(Stored data entries)
= = = =

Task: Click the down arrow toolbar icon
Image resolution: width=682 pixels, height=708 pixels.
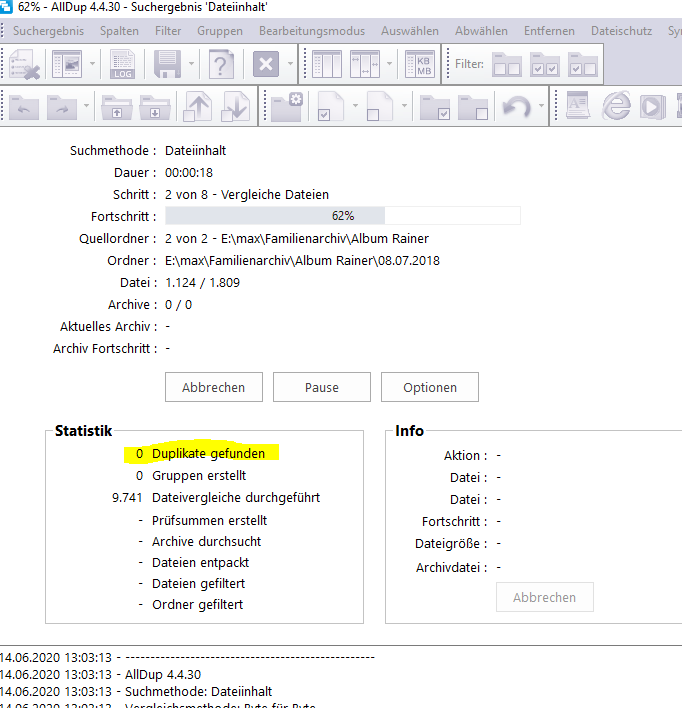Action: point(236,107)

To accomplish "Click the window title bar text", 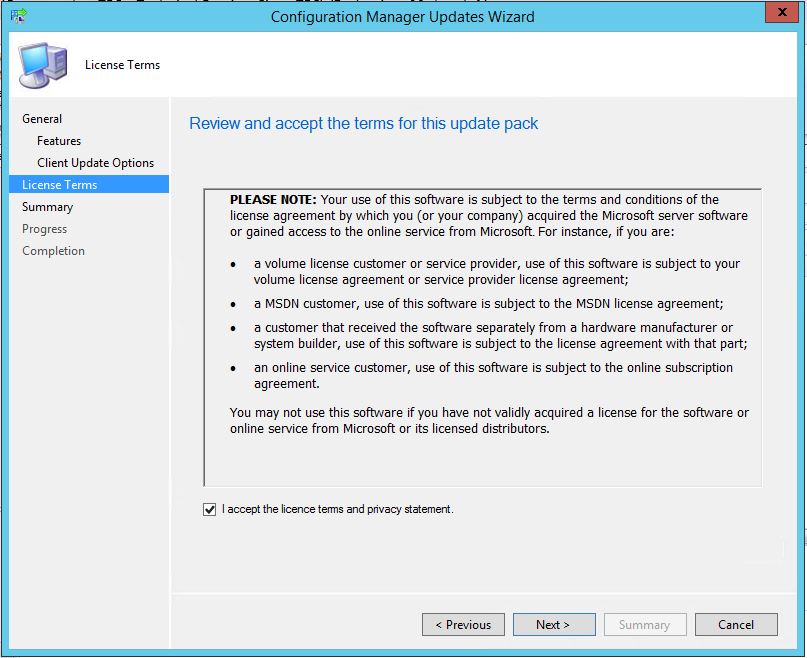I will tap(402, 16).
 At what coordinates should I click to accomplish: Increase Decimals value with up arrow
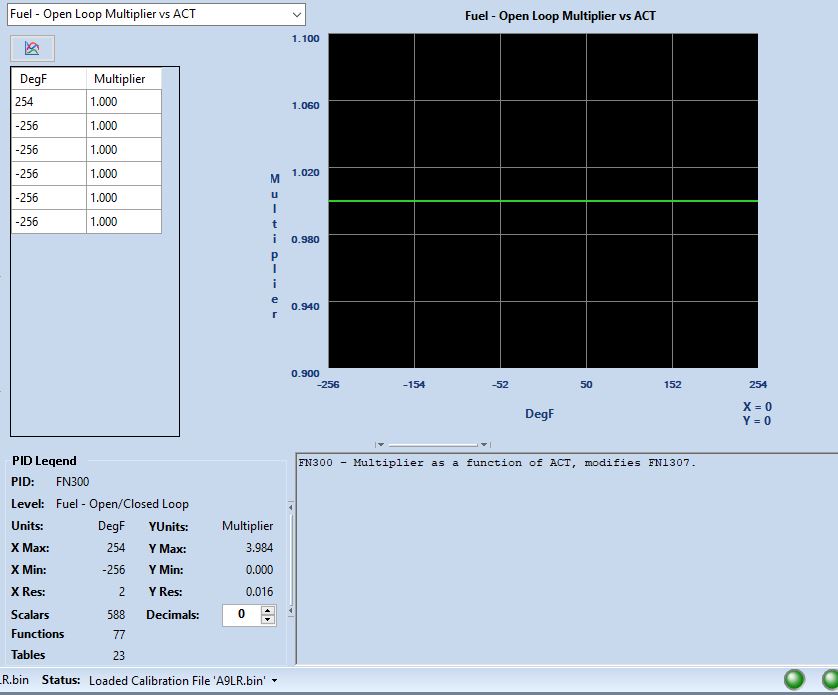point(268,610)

= = = =

§ **TO DO**
Lines from the one holding "At what coordinates" to the end of the data, both ends included, are to be given again exactly; no pictures belong in the copy.

§ **COMPLETED EXERCISE**
 At what coordinates should I click to accomplish: Increase Decimals value with up arrow
point(268,610)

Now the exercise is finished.